In its “Vietnam 2045: Trading Up in a Changing World - Pathways to a High-Income Future” report, released on November 21, experts from the World Bank (WB) explored how Vietnam can upgrade its participation in global value chains to achieve high-income status by 2045.
Integration into global markets has been a key driver of Vietnam’s development success over the past 40 years, propelling one of the longest and fastest economic expansions in modern history.
Vietnam today is one of the most open economies in the world, with about half of the country’s GDP and every second job, direct and indirect, depending on exports.
Building on its past success, Vietnam has set ambitious goals for the future, aiming to become a modern, high-income economy by 2045. This requires sustaining annual per capita GDP growth of about 6 per cent over the next two decades.

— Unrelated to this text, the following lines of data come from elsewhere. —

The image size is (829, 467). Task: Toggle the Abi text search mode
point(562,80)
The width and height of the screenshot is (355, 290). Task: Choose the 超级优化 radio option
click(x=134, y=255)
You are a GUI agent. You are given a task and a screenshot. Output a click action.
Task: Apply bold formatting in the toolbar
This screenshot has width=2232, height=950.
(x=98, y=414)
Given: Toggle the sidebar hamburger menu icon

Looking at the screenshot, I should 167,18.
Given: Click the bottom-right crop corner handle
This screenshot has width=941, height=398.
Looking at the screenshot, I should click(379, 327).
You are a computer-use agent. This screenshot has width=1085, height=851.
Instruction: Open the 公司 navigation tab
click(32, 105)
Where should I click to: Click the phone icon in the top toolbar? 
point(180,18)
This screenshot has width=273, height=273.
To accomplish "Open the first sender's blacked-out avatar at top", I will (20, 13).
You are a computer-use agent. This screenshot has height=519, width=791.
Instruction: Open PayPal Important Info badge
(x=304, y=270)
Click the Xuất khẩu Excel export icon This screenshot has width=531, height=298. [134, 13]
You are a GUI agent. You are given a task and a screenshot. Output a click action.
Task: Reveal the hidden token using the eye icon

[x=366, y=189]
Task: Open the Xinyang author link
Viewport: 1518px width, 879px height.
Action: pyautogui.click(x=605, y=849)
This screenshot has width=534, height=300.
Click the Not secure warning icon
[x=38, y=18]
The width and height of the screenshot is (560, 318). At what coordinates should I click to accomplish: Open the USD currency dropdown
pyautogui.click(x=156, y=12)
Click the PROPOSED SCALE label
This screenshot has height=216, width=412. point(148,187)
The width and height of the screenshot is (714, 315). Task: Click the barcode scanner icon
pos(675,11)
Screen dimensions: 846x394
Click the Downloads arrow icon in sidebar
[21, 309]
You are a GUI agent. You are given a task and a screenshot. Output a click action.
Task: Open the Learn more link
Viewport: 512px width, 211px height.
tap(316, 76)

Achieving this goal will depend on Vietnam’s ability to move up the value chain by advancing into higher value added manufacturing and services through investments in technology, skills, and innovation. And Vietnam will need to manage this transformation amid heightened global uncertainty and profound shifts in the global trading system.
“To sustain rapid growth, Vietnam will need to transition from labor-intensive, low value added final assembly into higher value added manufacturing and services,” said Ms. Manuela V. Ferro, WB Vice President for East Asia & Pacific. “In addition, amid global trade shifts and rising uncertainty, diversifying trade and investment partnerships will be essential for building resilience and ensuring long-term success.”
In its report on Vietnam’s economy, the WB proposed a multipronged approach to unlock productivity growth, attract private investment, and upgrade participation in global value chains.
Policy options include deepening regional trade integration; linking domestic enterprises to global supply chains; promoting skill- and technology-intensive manufacturing and high-value-added services; and transitioning to low-carbon, climate-resilient production.